The longest-cooking item on the menu was baked potatoes. Two large russet potatoes were scrubbed with a vegetable brush and placed in a 350° oven for 75 minutes. I never checked them for doneness, I trusted the time and temperature and just took them out after 75 minutes. Fortunately they were fine, perhaps a little underdone, but not so much to be a problem. I could have cooked them in much shorter time in the microwave but they wouldn't have been as good. Oven baking is especially good for producing a nice, crispy skin.

To prepare the steaks I used instructions in The Cook's Illustrated Cookbook in the recipe for Steak Frites, I just skipped the Frites (a.k.a French Fries) part. I followed the directions for cooking the steaks and I made a simple yet rich and tasty herb butter which we used to garnish both the steaks and the baked potatoes.

The steaks were pan seared. I used a cast iron skillet which is ideal for searing because it holds heat so well. My directions had me add a tablespoon of vegetable oil over medium-high heat. I am never sure which setting on our electric stove, which has a dial marked 1 through 10, corresponds to "medium-high". I tried 6½ but this was too hot as it produced copious amounts of smoke from the oil. I retreated to 5 before adding the meat which seemed to work out well. I cooked the steak for 4 minutes then turned it over, cooking for 6 minutes on the second side. At this point the the internal temperature was about right. I was shooting for 120°-125° for medium rare got reasonably close. The thinner parts of the steak were a little more done and the thicker a little less. All in all, though, the steak had a nice crust and was pink and warm in the middle.

Asparagus was cooked on the grill and nothing could have been simpler. The thick ends of the stalks were cut off and the spears drizzled with olive oil and seasoned with some kosher salt and freshly ground pepper. (I use only freshly ground pepper, I believe it's been years since we had a can of ground pepper in the house.) I didn't get the timing quite right with the asparagus, it was done too early and so was overdone when served, being a little limp without the crispness that you would like with a fresh vegetable.

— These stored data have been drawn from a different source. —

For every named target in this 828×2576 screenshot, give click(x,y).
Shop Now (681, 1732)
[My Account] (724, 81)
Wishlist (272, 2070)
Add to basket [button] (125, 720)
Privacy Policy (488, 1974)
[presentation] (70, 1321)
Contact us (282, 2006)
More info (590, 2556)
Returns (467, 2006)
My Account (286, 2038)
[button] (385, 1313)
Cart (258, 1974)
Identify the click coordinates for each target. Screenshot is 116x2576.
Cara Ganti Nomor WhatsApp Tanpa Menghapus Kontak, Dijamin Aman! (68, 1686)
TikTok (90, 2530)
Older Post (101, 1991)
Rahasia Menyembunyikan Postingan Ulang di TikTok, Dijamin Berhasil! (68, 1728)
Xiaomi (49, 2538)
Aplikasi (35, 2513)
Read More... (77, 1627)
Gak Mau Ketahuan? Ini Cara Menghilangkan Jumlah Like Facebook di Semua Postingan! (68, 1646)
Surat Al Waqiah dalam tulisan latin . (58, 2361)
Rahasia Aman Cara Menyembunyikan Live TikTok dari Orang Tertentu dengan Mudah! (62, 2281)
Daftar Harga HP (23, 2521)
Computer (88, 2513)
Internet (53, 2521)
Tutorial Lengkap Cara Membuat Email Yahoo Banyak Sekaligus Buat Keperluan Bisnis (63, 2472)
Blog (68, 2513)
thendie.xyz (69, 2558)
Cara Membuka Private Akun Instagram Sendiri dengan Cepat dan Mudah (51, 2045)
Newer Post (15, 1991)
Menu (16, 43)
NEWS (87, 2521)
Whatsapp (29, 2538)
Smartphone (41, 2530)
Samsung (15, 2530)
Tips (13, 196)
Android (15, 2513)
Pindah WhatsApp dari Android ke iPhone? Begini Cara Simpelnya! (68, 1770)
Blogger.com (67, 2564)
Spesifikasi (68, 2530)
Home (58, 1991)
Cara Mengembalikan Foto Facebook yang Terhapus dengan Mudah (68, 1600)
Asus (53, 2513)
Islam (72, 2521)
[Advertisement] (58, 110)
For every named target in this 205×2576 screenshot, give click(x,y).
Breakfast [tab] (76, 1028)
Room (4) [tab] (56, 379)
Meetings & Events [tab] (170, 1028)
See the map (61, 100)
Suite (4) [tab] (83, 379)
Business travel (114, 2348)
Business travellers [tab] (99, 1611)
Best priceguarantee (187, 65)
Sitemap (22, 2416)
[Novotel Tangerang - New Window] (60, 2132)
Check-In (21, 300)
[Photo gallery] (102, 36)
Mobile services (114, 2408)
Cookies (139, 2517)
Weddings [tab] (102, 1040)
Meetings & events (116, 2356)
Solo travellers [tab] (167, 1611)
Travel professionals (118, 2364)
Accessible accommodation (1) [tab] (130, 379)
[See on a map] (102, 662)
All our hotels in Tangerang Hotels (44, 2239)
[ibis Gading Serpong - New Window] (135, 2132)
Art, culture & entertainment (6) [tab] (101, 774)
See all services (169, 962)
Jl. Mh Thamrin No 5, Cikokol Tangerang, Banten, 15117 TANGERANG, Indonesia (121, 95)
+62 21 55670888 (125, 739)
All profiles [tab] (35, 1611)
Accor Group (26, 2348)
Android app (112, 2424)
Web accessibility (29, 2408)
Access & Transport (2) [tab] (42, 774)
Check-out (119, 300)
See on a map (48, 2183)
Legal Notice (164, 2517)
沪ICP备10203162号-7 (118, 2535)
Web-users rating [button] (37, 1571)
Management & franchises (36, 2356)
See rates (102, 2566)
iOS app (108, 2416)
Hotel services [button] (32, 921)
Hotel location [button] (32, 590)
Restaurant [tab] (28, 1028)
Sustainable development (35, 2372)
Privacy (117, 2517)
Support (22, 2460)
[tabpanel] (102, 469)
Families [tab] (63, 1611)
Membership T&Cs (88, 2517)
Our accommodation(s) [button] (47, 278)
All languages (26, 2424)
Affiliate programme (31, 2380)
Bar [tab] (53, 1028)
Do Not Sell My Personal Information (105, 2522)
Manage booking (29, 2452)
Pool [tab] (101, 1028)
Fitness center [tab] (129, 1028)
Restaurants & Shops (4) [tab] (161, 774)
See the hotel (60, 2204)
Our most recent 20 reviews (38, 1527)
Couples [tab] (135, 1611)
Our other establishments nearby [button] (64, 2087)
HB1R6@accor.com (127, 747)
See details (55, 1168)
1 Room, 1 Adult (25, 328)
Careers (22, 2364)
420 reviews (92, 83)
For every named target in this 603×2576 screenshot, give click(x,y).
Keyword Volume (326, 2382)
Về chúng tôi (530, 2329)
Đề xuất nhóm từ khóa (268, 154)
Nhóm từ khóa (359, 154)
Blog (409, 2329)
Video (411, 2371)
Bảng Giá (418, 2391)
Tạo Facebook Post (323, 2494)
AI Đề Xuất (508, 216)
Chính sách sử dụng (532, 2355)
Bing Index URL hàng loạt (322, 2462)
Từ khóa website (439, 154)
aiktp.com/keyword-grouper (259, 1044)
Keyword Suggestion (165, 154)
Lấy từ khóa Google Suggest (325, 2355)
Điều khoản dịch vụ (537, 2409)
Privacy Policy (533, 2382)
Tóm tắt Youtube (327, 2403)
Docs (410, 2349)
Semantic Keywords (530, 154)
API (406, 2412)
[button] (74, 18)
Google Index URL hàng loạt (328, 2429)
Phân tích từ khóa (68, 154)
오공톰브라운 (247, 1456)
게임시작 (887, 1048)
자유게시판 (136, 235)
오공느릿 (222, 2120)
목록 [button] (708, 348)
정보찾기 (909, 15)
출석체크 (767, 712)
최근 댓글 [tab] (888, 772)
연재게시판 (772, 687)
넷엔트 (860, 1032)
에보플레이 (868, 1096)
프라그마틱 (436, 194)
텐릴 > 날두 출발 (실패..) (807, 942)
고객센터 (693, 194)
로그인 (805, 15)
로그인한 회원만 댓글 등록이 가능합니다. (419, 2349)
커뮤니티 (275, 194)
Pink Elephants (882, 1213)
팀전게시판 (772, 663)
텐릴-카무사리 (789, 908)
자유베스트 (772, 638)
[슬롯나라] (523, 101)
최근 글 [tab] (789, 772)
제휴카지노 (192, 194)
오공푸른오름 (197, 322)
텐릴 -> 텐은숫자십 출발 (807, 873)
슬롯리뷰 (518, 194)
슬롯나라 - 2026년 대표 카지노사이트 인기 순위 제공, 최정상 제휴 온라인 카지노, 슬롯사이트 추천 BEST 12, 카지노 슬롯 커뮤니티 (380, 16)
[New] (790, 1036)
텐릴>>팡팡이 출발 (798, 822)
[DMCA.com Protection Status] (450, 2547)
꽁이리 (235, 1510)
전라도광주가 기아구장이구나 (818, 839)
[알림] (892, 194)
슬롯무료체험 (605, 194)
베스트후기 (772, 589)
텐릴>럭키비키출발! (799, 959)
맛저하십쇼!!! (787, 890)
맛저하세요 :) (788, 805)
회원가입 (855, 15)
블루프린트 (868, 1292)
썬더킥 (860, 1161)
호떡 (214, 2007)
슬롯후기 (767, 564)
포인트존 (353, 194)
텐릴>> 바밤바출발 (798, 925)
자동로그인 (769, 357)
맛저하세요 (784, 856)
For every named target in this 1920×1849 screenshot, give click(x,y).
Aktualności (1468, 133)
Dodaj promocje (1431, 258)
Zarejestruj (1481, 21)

We had some lettuce and tomatoes on hand and so we had a little green salad on the side. We opened a nice bottle of Zinfandel from the Guglielmo Winery which is just down the road in Morgan Hill.

I enjoy making elaborate dishes but I think I enjoy even more the simpler ones which take less time to prepare but are still wonderful to eat. This meal didn't take a lot of time, there was minimal prep needed, and it was all wonderful. I think Diane enjoyed it.

What about Steak Diane? Well, she is partial to that too, but it will have to wait for another day.